After n-iteration, I can process all of my 100n columns and get all partial result.
The main problem is that I cannot find which package I can use for column-wise chunking. Can someone give me some directions?
Background: I’m using MPI to achieve parallel computing, and I want each process to read part of the matrix.(Columnwise block-striped matrix).
For example, if I have a 50k by 50k array, and I have 2 processes in MPI, then each process should read a 50k by 25k array.
Yes, it’d be helpful if you provided some more details here: what kind of format is your data in? csv? feather? excel? something else? Why is processing > 100 columns at a time too big? I ask because on my 5-year-old laptop, I can process certain csv files with 20,000 columns without much trouble.
In the CSV.jl package, a recent addition is the CSV.Rows type, which allows efficient iteration, row-by-row, over the values in a csv file. It even allows a reusebuffer=true keyword argument that will allocate a single buffer for the entire file to be re-used while iterating. So you could process an entire file by doing something like:
for row in CSV.Rows(filename; reusebuffer=true)
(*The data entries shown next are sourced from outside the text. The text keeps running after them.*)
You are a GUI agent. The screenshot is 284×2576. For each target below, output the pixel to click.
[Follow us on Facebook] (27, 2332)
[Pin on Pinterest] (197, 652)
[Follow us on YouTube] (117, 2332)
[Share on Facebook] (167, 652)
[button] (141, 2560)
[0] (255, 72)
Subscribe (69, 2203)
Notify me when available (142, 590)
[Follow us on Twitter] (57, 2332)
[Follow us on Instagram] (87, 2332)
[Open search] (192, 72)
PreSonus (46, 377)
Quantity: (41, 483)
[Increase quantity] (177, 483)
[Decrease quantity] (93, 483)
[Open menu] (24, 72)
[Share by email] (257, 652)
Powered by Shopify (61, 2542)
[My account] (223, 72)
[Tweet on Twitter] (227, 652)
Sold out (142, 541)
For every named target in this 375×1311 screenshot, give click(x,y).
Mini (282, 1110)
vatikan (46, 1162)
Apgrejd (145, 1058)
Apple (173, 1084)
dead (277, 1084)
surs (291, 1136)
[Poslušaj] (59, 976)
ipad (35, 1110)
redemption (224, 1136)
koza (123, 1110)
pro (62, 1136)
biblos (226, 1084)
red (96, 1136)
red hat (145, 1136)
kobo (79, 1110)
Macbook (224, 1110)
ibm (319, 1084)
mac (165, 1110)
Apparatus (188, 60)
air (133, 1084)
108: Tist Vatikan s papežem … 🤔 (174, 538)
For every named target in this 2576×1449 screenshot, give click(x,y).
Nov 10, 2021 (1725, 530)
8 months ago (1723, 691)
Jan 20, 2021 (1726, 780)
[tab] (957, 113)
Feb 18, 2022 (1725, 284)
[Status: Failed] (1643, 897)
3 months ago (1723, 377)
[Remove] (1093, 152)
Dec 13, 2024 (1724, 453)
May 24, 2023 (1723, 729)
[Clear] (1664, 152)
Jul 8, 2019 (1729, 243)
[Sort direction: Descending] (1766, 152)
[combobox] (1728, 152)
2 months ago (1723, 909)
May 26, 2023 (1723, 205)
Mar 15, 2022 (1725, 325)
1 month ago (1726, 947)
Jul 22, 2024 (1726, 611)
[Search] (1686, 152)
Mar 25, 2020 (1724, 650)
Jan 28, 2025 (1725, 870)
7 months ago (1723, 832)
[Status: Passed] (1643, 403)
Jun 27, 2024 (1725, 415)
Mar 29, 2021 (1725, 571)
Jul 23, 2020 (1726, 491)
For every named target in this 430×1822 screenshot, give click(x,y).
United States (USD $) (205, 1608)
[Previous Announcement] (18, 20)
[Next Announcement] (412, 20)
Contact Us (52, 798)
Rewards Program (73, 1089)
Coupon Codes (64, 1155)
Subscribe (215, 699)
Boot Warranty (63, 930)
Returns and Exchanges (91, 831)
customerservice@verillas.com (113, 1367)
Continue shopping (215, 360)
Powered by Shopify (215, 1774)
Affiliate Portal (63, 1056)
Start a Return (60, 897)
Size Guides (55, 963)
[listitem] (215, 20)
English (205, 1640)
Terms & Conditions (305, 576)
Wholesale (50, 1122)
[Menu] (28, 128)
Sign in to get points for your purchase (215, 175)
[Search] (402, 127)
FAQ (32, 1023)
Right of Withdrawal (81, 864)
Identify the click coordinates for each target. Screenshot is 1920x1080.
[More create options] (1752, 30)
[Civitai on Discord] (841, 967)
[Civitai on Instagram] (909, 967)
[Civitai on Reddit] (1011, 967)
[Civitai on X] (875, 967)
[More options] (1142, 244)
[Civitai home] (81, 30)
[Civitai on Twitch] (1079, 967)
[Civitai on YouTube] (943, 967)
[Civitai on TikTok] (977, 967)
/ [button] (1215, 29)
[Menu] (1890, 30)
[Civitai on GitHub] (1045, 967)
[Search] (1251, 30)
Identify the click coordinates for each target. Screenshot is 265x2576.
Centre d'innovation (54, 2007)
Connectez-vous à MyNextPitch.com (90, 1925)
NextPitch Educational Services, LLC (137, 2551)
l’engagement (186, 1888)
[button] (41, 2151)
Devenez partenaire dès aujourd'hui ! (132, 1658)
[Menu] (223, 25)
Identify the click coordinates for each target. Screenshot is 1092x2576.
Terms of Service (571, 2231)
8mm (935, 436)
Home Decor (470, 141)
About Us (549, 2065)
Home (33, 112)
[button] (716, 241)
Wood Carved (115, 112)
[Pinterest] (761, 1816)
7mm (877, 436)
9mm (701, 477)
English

# do things with row values: row.col1, row.col2, etc. where `col1` is a column name in the csv file
end
Thanks for your reply. The data have both .txt file and .jld file.
I’m using MPI to achieve parallel computing, and I want each process to read part of the matrix (Columnwise block-striped matrix).
For example, if I have a 50k by 50k array, and I have 2 process in MPI, then each process should read a 50k by 25k array.
Do we have method to achieve that?